**WHAT YOU SHOULD DO**
Show, in full, each line of the data that contains "will".

**RECORDS FOR PROCESSING**
***

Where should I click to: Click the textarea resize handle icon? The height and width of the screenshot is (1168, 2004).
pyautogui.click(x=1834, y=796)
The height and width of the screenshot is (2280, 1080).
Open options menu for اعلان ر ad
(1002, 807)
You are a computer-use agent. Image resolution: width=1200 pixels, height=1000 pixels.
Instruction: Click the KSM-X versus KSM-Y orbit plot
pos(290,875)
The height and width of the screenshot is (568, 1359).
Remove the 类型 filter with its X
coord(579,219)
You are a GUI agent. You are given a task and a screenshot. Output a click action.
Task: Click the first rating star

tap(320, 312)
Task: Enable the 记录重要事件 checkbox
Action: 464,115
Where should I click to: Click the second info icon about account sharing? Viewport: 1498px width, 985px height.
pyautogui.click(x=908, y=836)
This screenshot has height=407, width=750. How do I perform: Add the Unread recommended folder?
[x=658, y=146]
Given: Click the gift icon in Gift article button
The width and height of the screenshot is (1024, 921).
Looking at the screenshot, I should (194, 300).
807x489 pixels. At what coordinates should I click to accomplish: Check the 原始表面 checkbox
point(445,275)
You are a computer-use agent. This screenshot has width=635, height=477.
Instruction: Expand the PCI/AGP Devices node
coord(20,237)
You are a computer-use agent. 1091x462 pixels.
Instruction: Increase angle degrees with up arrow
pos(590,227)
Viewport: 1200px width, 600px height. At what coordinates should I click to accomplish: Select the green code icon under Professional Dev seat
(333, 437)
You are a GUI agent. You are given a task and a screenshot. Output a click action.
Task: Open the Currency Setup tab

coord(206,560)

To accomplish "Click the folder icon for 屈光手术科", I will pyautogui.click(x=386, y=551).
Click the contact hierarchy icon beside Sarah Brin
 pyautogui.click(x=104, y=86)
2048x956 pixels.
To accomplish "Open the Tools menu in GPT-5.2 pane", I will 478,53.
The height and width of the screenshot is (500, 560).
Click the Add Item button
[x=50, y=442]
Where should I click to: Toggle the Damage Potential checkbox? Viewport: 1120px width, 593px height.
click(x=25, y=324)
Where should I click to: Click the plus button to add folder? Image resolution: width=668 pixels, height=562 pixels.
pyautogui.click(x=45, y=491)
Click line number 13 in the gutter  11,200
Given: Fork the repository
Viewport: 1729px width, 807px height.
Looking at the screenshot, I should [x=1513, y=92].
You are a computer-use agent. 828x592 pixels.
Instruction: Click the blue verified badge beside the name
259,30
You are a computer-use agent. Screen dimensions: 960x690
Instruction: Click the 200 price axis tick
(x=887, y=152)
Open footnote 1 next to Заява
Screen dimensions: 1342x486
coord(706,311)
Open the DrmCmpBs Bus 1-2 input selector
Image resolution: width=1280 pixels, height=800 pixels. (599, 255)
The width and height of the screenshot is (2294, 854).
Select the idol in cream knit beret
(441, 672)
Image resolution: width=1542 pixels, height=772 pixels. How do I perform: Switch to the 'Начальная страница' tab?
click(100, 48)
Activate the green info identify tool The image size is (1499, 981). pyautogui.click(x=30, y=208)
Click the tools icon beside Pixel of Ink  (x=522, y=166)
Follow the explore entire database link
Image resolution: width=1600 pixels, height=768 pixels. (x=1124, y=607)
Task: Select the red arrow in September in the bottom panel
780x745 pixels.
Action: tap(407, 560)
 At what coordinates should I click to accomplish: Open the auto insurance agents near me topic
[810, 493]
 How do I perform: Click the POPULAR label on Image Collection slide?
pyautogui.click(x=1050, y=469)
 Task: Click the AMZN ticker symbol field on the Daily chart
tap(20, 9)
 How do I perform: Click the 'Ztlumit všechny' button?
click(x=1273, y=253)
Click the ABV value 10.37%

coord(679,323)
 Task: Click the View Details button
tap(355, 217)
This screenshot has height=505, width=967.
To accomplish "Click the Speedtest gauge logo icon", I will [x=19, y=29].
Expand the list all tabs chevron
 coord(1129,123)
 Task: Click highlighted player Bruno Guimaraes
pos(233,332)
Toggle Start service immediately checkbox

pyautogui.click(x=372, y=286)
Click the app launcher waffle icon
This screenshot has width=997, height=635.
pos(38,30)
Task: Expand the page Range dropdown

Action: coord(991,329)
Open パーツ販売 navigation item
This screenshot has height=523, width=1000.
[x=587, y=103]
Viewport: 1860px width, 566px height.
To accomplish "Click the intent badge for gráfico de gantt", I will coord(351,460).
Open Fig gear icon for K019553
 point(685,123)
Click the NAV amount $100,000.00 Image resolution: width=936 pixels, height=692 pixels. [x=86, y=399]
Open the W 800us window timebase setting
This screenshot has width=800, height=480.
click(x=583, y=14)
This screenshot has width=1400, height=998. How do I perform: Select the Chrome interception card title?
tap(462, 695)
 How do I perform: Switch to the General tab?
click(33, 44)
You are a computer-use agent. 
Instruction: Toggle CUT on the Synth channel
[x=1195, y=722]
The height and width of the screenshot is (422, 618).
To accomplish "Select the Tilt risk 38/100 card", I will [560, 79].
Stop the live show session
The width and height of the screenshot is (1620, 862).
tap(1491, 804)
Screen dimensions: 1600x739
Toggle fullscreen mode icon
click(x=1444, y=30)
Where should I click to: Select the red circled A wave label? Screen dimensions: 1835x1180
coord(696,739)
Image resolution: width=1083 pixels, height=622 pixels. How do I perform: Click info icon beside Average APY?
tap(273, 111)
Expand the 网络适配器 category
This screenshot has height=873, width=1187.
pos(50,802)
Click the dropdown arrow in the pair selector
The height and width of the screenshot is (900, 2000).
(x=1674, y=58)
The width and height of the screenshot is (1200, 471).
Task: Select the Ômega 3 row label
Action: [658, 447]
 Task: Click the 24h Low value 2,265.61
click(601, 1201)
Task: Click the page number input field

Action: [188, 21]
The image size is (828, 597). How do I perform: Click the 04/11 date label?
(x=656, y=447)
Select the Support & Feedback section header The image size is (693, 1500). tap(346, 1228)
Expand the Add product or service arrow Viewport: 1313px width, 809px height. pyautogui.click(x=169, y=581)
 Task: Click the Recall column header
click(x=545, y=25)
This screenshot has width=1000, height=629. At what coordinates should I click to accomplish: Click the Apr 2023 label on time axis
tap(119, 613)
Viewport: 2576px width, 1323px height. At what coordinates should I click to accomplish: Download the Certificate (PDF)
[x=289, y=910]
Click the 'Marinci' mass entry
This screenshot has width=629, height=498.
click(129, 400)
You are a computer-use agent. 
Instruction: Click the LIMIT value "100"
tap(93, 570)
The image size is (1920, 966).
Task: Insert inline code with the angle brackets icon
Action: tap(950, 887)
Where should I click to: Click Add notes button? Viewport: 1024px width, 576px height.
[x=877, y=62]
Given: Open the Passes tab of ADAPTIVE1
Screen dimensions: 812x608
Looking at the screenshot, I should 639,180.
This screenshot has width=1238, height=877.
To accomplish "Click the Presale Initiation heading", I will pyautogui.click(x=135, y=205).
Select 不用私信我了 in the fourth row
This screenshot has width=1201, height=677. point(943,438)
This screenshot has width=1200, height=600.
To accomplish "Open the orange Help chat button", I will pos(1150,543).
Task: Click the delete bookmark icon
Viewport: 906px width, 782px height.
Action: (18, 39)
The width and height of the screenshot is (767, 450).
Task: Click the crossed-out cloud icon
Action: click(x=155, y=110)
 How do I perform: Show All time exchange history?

***

**RESPONSE TO THE EXERCISE**
To accomplish "Click the folder icon for 屈光手术科", I will pyautogui.click(x=386, y=551).
To accomplish "Open the Tools menu in GPT-5.2 pane", I will 478,53.
To accomplish "Click the Speedtest gauge logo icon", I will [x=19, y=29].
To accomplish "Click the intent badge for gráfico de gantt", I will coord(351,460).
To accomplish "Select the Tilt risk 38/100 card", I will [560, 79].
To accomplish "Click the Presale Initiation heading", I will pyautogui.click(x=135, y=205).
To accomplish "Open the orange Help chat button", I will pos(1150,543).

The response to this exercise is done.